## Selected text
---

While Warren has been accused of offering an ad hoc solution to the problem of infanticide, Michael Tooley argues that neither abortion nor infanticide is intrinsically wrong or undesirable, and indeed, "in the vast majority of cases in which infanticide is desirable … there is excellent reason to believe that infanticide is morally permissible" (Tooley, 1985, p. 14). Tooley's argument is that personhood requires nothing less than self-consciousness, and "An organism possesses a serious right to life only if it possesses the concept of a self as a continuing subject of experiences and other mental states, and believes that it is itself such a continuing entity" (Tooley, 1972, p. 315). Tooley and Warren both explicitly reject the view that the mere potential to become a person gives the fetus any moral standing.

Philosopher Don Marquis attempts to resolve the personhood standoff by starting with an unproblematic assumption: It is seriously morally wrong to kill an adult human being. Marquis then identifies the natural property that adults have that makes killing them wrong. If the same property is found to belong to fetuses, Marquis argues, it must follow that abortion is also seriously morally wrong. Marquis concludes that what makes killing wrong is that murder deprives its victim of a life and future that is valuable. The victim of a murder is deprived of all the experiences, activities, projects, and enjoyments that would have constituted his or her future, deprived of all that he or she values, or would have come to value, in life. The loss of that valuable future, of what Marquis calls a "future like ours," is ultimately what makes killing wrong. It is also what makes abortion morally wrong, Marquis argues, because fetuses have futures of value. "The future of a standard fetus includes a set of experiences, projects, activities, and such which are identical with the futures of adult human beings and are identical with the futures of young children" (Marquis, p. 192).

Marquis's future-like-ours account implies that it is seriously wrong to kill any being with a future of value—it is non-speciesist in that it does not claim that only human life has value or worth. Rather, like some personhood theories, Marquis's theory leaves open the possibility that other species, if they share the property of having a valuable future, have the same right to life that a human being has, and that killing members of other species would therefore be seriously morally wrong. Marquis offers no account of what a future like ours must look like, or what shared properties of an adult human future make it valuable. This point has been a focus of attack for critics, like David Boonin (see below), Jeffrey Reiman, and Peter K. McInerney, who claim that fetuses do not, indeed cannot, have futures like ours.

Marquis's future-like-ours theory, in opposition to other pro-life accounts, is compatible with the permissibility of euthanasia because it is only the loss of a valuable future—not merely the loss of a life—that makes killing wrong. The future-like-ours theory also accounts for the basic intuition that it is seriously wrong to kill young children and infants, for it is presumed they have futures of value. Personhood theories that advance psychological criteria do not straightforwardly account for the intuition or belief that killing infants and children is morally wrong, and must make appeal to other principles, such as social utility, to account for its wrongness. Appeals to social utility, however, cannot explain the wrongness of killing those who are unwanted or unnecessary.

---

## Problem to work on
Can you retype the abortion passage, starting at "Marquis's future-like-ours theory, in" and ending at "unwanted or unnecessary."?

## Stored data
---

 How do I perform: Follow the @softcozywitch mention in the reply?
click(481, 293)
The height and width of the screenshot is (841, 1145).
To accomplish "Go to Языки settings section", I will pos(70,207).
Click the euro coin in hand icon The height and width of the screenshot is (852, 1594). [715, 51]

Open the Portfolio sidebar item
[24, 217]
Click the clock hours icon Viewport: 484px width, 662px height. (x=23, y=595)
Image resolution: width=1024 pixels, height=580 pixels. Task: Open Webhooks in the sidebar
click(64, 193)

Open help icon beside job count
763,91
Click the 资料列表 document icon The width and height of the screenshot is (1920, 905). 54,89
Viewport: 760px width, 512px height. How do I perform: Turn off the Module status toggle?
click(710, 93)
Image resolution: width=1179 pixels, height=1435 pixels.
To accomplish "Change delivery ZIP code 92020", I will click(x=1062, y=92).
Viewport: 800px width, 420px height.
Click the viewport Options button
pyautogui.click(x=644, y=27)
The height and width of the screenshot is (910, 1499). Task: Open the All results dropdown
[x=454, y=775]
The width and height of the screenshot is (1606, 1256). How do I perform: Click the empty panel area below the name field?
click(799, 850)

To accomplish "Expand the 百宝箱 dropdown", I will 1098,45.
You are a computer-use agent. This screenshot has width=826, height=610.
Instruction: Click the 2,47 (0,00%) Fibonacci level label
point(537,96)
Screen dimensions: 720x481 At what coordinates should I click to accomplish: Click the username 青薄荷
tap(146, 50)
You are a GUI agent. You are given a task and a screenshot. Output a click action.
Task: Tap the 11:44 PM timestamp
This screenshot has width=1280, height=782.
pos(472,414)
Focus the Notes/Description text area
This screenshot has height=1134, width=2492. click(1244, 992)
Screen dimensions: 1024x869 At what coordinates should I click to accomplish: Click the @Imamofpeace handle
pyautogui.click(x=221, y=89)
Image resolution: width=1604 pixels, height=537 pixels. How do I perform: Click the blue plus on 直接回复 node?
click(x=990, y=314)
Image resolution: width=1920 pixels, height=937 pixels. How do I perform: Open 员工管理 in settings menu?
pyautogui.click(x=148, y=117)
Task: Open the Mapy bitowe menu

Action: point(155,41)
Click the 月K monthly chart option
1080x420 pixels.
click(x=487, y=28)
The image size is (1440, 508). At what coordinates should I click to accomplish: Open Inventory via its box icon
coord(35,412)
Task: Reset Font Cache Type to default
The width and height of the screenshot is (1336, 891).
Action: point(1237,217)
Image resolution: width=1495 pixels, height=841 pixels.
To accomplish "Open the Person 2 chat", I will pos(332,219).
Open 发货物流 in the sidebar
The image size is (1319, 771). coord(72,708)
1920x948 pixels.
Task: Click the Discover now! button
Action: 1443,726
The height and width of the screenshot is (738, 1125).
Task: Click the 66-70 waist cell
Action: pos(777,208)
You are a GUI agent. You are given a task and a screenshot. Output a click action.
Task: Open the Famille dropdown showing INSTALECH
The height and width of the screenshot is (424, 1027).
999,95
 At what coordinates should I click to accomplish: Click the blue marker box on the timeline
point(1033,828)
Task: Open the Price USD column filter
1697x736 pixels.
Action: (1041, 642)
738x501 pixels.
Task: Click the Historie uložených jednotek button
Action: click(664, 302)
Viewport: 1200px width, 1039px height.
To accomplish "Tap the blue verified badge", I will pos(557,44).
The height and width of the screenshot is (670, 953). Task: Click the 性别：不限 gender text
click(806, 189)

---

## Result of the task
Marquis's future-like-ours theory, in opposition to other pro-life accounts, is compatible with the permissibility of euthanasia because it is only the loss of a valuable future—not merely the loss of a life—that makes killing wrong. The future-like-ours theory also accounts for the basic intuition that it is seriously wrong to kill young children and infants, for it is presumed they have futures of value. Personhood theories that advance psychological criteria do not straightforwardly account for the intuition or belief that killing infants and children is morally wrong, and must make appeal to other principles, such as social utility, to account for its wrongness. Appeals to social utility, however, cannot explain the wrongness of killing those who are unwanted or unnecessary.